Przepis na około 12 muffinek standardowej wielkości (około 5cm średnicy).

1. Wymieszaj dokładnie wszystkie mokre składniki.
2. Nagrzej piekarnik do 200°C, kratka do pieczenia powinna się znajdować pośrodku. Przygotuj blaszkę na muffinki - wyłóż papilotkami albo kawałkami papieru do pieczenia.
3. W drugiej misce dobrze wymieszaj wszystkie suche składniki.
4.
Dodaj suche składniki do mokrych, wymieszaj szybko i delikatnie, o tyle by sie połączyły.
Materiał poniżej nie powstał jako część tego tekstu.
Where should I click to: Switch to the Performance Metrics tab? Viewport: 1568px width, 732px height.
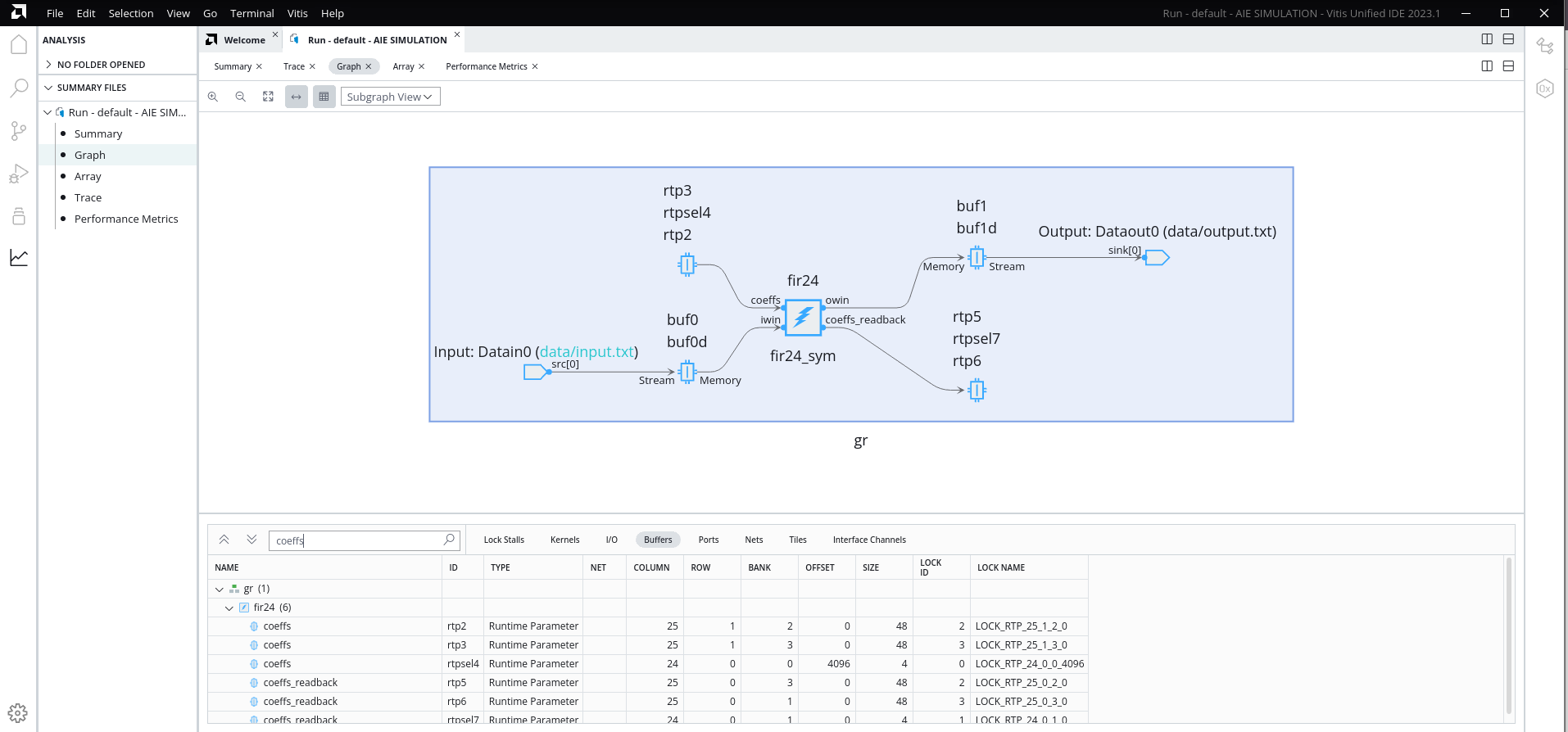pos(486,66)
Nie mieszaj za długo! Natychmiast wypełnij formę ciastem (moja forma jest dość płaska i wypełniłam ją do brzegów, a nie do zwyczajowej 3/4 wysokości). Piecz przez 22 minuty, aż muffinki się zaokrąglą i zarumienią. Muffinki są gotowe kiedy tester (szpikulec) jest czysty albo prawie czysty (może być lekko wilgotny). Ostudź muffinki przez 10 minut zanim wyjmiesz je z formy.
5. Posiekaj czekoladę i włóż do małego garnka / rondla. Umieść go nad drugim większym garnkiem z wrzącą wodą. Ważne: garnek z czekoladą nie może dotykać gotującej się wody. Rozpuść czekoladę mieszając drewnianą łyżką lub gumową łopatką. Posmaruj muffinki roztopioną czekoladą (użyłam zwykłej łyżki). Smacznego!